Выручил меня Карасюк. Он остановил своей могучей рукой молот, затем щелкнул пальцами, и кто-то сунул ему в руку чашку горячего какао. Карасюк вылил его на кувалду, и я отлип, свалившись на пол, как опавший лист сакуры.
– Теперь Петруха, – сказал Карасюк.
Карасюк запустил свою машину смерти, и Барков приступил к процедуре.
С ним кувалда обошлась милостивее. Он не прилип к ней. Она как-то легко чмокнула его и отскочила в сторону. То ли Барков был более искушен в подобных вопросах, то ли ему просто повезло. Одним словом, он не пострадал.
Груша захлопала в ладоши. Я поглядел в ее сторону. Она стояла у стены. К моему удивлению, Груша тоже курила. Такую же самодельную папиросу. С явным удовольствием причем курила.
– Поздравляю! – громко сказал Карасюк. – Теперь следующий этап.
Карасюк щелкнул языком. Груша шагнула к нам, поглядела оценивающе и сунула в зубы по длиннющей толстой папиросе, свернутой из оберточной бумаги.

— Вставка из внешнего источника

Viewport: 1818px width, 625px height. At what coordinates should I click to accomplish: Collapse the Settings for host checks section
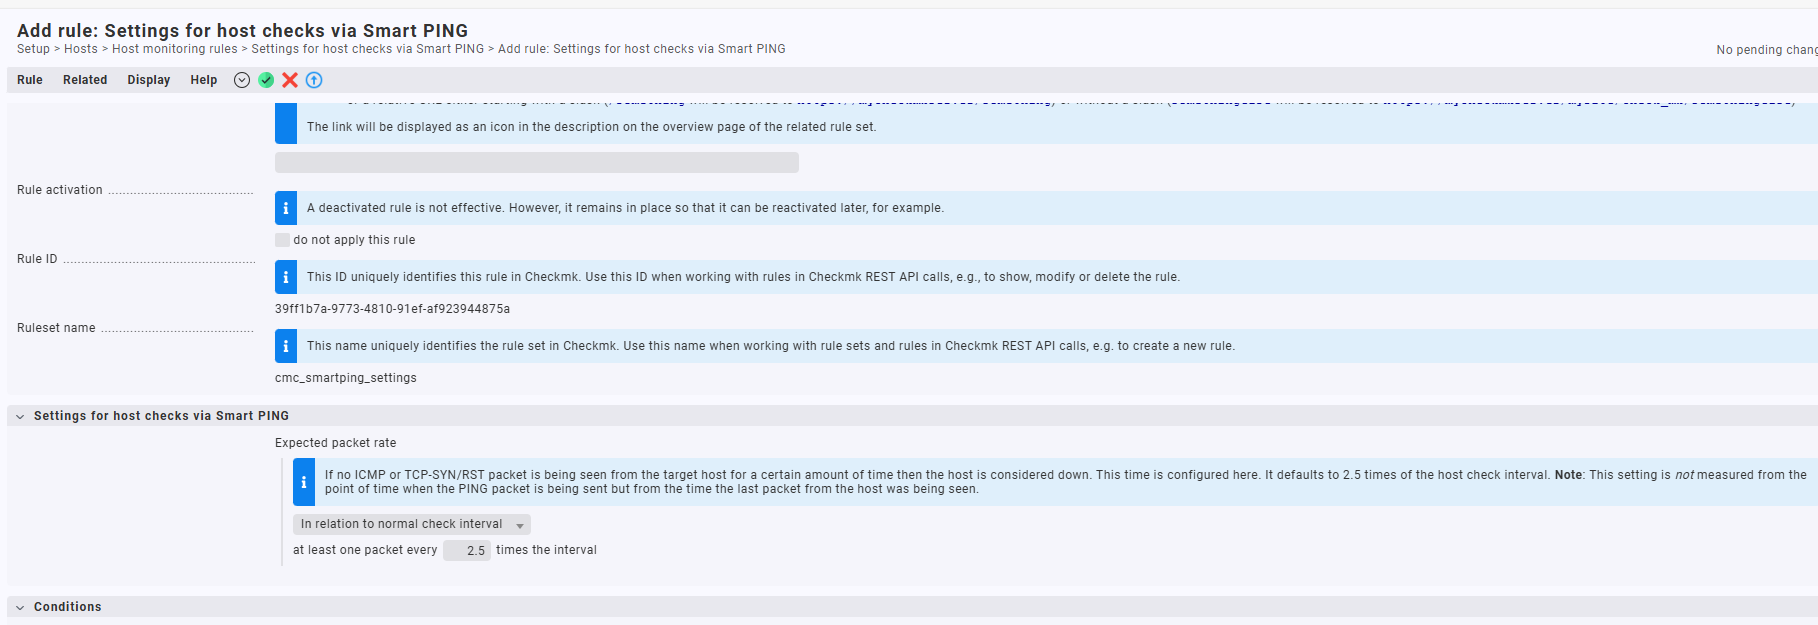[x=20, y=416]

– Мох с Европы, – прокомментировала она. – Карасюк его сам выращивает. Настоящий мерзлотный табак. Курите, засранцы!
Я не понял, кем она нас обозвала. Видимо, последнее слово тоже было из словаря настоящих гляциологов. Груша состроила угрюмое выражение лица, а Карасюк распалил плазменную горелку.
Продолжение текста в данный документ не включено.